Wednesday, January 9, 2008

more on last night plus some thoughts on TSRA and CME

As I had some more time to think about my dinner last night -- you know the one where I learned the next depression is starting any moment -- I realized that as David Tice presented his case of doom and gloom, no one really challenged him. None of the questions really argued with his positions -- no push back. That either means the audience was just there for the free meal (Hello!) or they agreed enough with Tice not to argue with him. probably a mixture of both. Amazing that he could be that bearish and no one choose to argue with him.

sure seems like we are at a near term pause in the decline as investors have gotten too bearish.

Spoke to a friend tonight and they reminded me that the charts of all the financial stocks are not buyable yet -- downtrends galore. That would include my newly beloved Moody's but I am hopeful the eventual bottom isn't too far from here.

TSRA -- listened to a conference presentation and the Q&A session posted on the website. Fascinating stuff -- they are very confident they will win the trials coming up, which will have a huge positive impact on their royalties. A few key points:

65 of 70 licensees signed up to pay for the technology without TSRA having to litigate.

only litigated the same handful of patents because they were proven but they do a bundled deal for 1100 patents -- most sign 5-7 year deals including MU despite the fact that some of the patents used in the litigation will expire in a few years. They plan on expanding the patents they use to get more visibility towards ones that don't expire in the next couple of years to help investors realize their royalties won't end in a few years.

spent over 10 years and 100 mill developing their CSP packaging technology and then the last 7 years setting up licensing deals for it.

wireless and DRAM have the same revenue potential but their share of DRAM is 2X wireless. If they win all their trials in the next few months, likely to see wireless share more than double. Cowen estimates $3 in earnings power post win -- that is fully taxed I believe. If they win, expect the stock to pop -- it could very easily move towards $50. Since litigation is risky, many are waiting until post win to buy. Plus there is no telling what the economics will be -- can they get good pricing or will these companies string this process out by appealing decisions,etc. This could be wrapped up in a few months or appeals could drag it out for another year plus.

They also were very confident in their optics business reaching the $100 mill in 2010 revenues -- in fact they believe that estimate is low. TSRA also talked about adding another leg of growth -- looking for new tech areas that they can build into $100 mill revenue opportunities in the next 5-7 years. They consider themselves to be an infrastructure company similar to MSFT, CSCO, ORCL, QCOM, etc. Its a great opportunity in the sense of more predictable growth with great margins and cash flows.

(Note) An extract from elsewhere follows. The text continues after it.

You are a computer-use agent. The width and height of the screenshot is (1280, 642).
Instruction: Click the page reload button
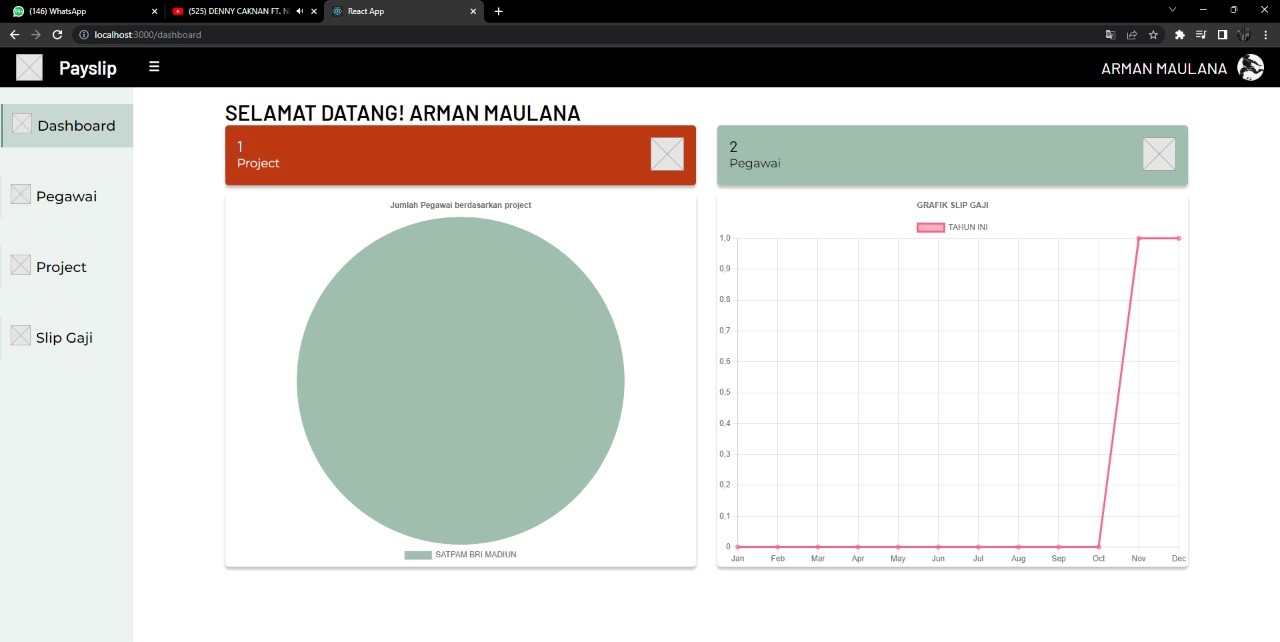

CME -- why has the stock dropped over $100 in the last few weeks? because in the waning days of december 2007, the WSJ talked about a consortium of brokers starting a competing exchange. Everyone dismissed it until Credit Suisse put out a note saying that they had done a lot of due dilligence talking to futures traders at brokers and hedge funds and come away with the impression this is a more serious threat than many believe. All the other analysts who follow the stock have generally made theoretical arguments that the new competition won't be very successful but none of them actually talked to anyone involved. The CS report argues the partners in the new exchange represent as much as 40% of the volume in treasury futures -- that's a huge volume number that has the potential to provide reasonable liquidity.

Still despite CS's comments, I am skeptical that anything comes of this -- consortiums are impossible to keep together and building exchanges is very difficult especially against CME, which is generally regarded as having the most innovative management teams of all the exchanges.

Volume trends also remain good too. still like the stock -- chance to buy in much cheaper than expected. still figure on $20 in 08 earnings.